▶ [PAGE EXTRACT]:
——————————
Thank you, @histlib, for your comments and feedback on the lesson! There is a lot here between the two reviews, so I will take a little bit to go through it and offer my own recommendations to the authors. I will post my comments here within a week.

Thank you again to both @bmw9t and @histlib for the reviews! While additional comments are always welcome, the review phase for this lesson is now closed.

jerielizabeth commented 7 years ago

Thank you again, @histlib and @bmw9t for these excellent reviews! and thank you @shawngraham for the suggestion of additional information on how to use a new corpus for analysis.

@nolauren and @statsmaths, it seems that the overall consensus in the reviews is that some more explanatory text, both with regards to R syntax and with regards to statistical concepts, would help people using this lesson better understand not only how to use these libraries, but how those libraries are working. We should probably decide what difficulty to set this lesson at. I think it makes a good intermediate lesson, but since we have very little R-focused materials on the site, I agree with the reviewers that additional explanation would be useful. Screenshots of outputs so that users know that they are on the right track would be a useful addition throughout the lesson. I think it would also be useful to state that this lesson assumes that the reader is working in the R Console (and include a version range that this lesson should work with). I also think the opening sections would benefit from some explanation about the packages — what they do and what they include — especially to help people think critically about these functions and to avoid a reliance on “magic”.

To Shawn’s point that it would be helpful to illustrate how one could use a different dataset, would it be possible to provide the text files for download as part of the lesson and discuss any formatting requirements that might need to be done to do the same process on a different set of texts? I am in favor of having people pull in from the server in the lesson to avoid inevitable problems of people renaming or saving the files to an unexpected location. Perhaps as an optional “if you are interested in examining the files, you can download them here” and then provide a code example of how to load in from a local directory down in paragraph 24. That would also address Brandon’s trouble accessing the GitHub servers while on a campus network. And yes, I’ll make a note that we need to update the urls when we move the lesson over to the main site.

As you work through the rest of the feedback from the reviewers, I will leave this space open for you to ask for clarification from myself or from them about suggested edits or particular areas for additional explanatory text.

Our recommended timeframe for revisions is 4 week, which would put us at March 1. Let me know if you need more time than that.

Thank you again for this lesson, I think it will make an excellent addition to the Programming Historian. And thank you again to the reviewers for the thorough and helpful feedback!
——————————
▶ [WHAT THIS EXERCISE ASKS]:
A - Summarize the review thread in two sentences.
B - Reproduce the review thread word for word, everything from "Thank you again for" down to "and helpful feedback!".
——————————
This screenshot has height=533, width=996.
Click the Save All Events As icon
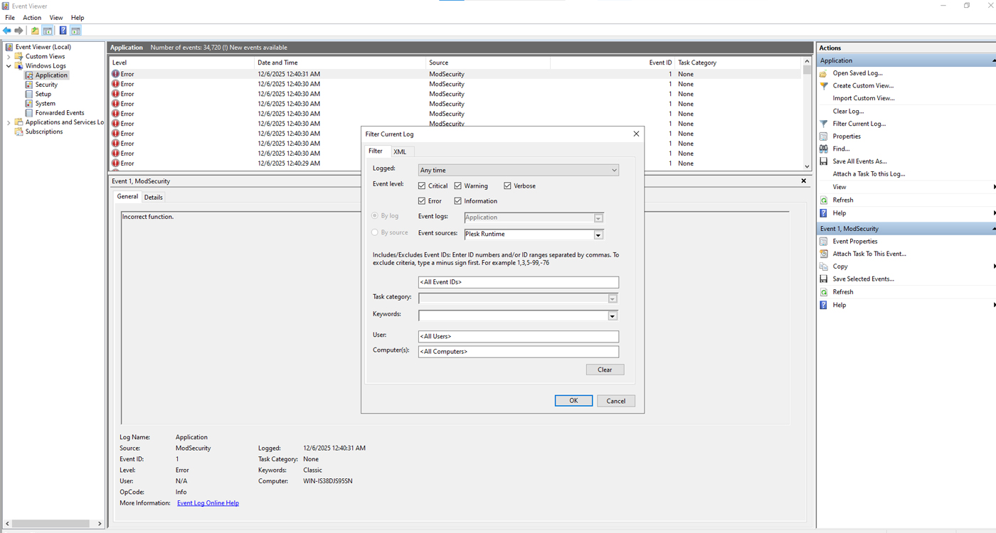click(x=824, y=161)
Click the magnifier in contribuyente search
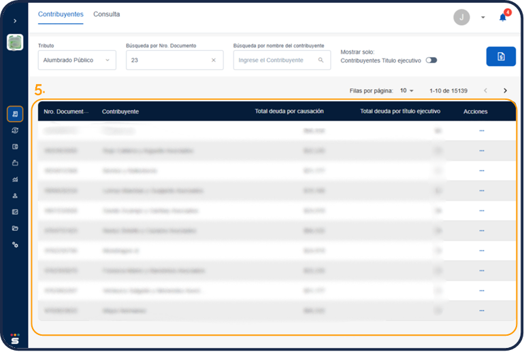The width and height of the screenshot is (524, 352). pyautogui.click(x=321, y=60)
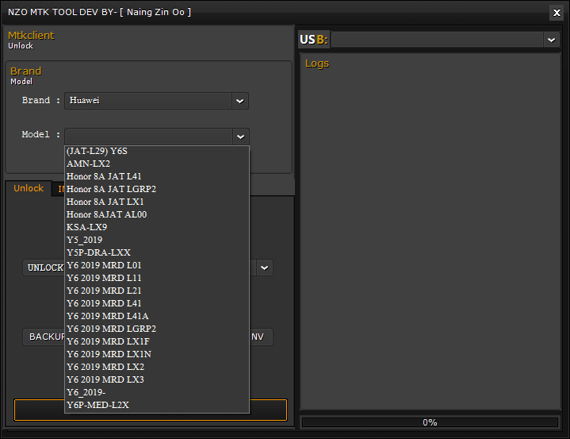Click the progress bar showing 0%

429,422
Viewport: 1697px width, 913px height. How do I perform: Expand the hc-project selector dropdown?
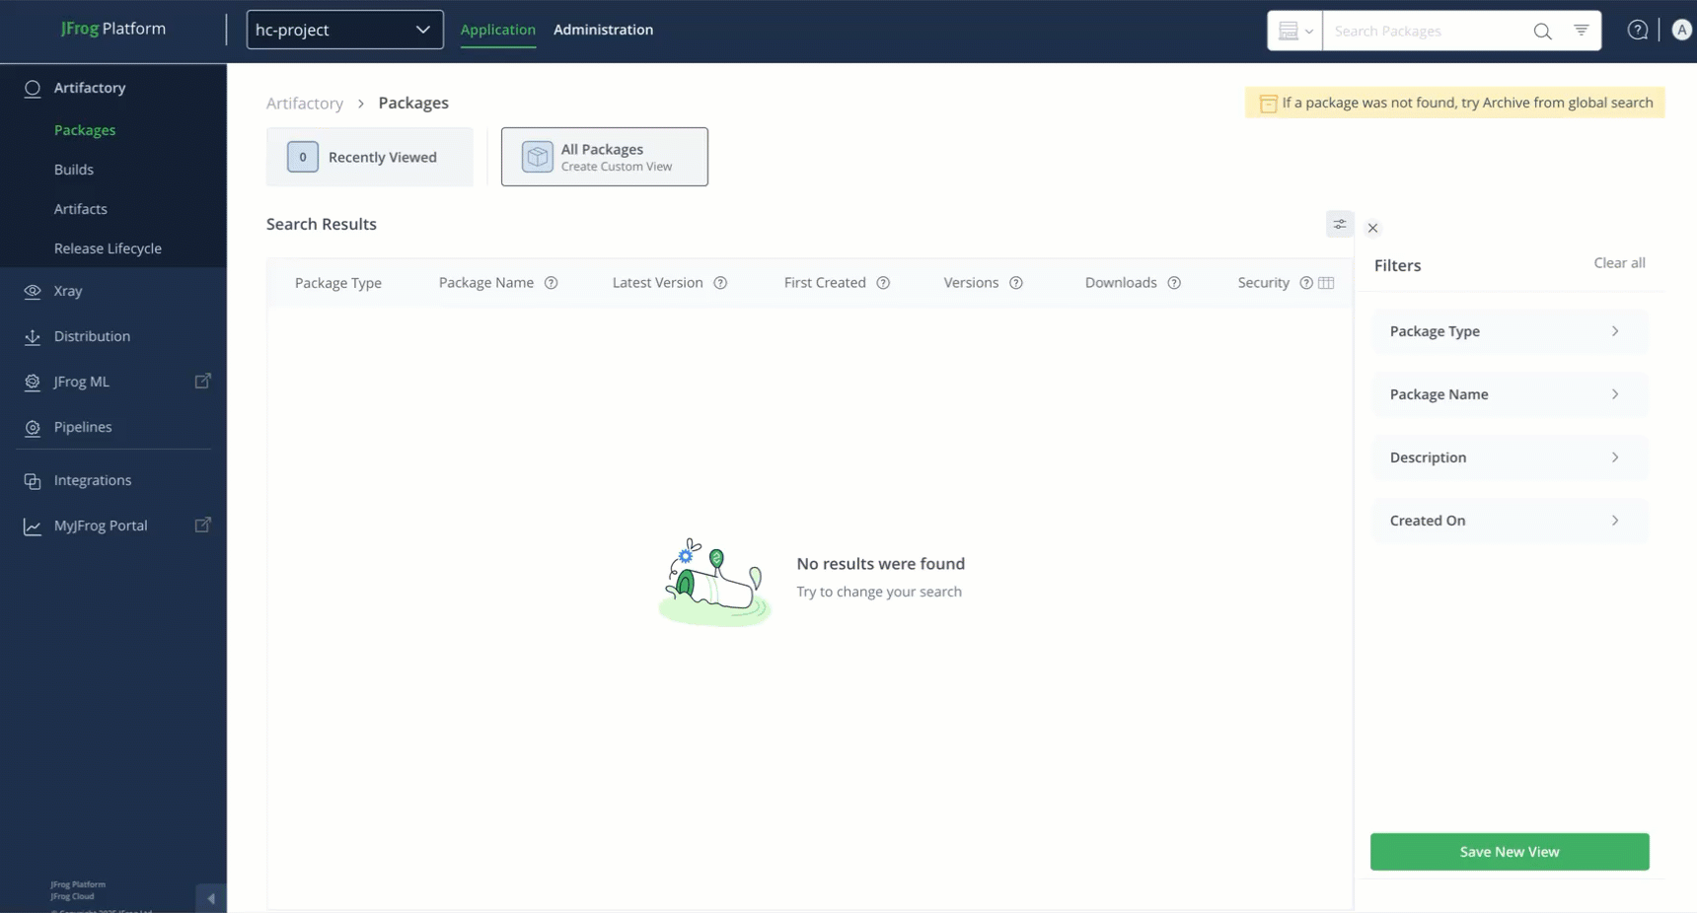(423, 30)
——————————
▶ [OUTPUTS IN ORDER]:
A - The reviewers agree that the lesson needs more explanation of R syntax and statistical concepts. The editor also suggests screenshots of outputs, a note that the reader works in the R Console with a version range, an introduction to the packages, and optional downloadable text files with an example of loading them from a local directory, with revisions due in four weeks, by March 1.

B -
Thank you again for this lesson, I think it will make an excellent addition to the Programming Historian. And thank you again to the reviewers for the thorough and helpful feedback!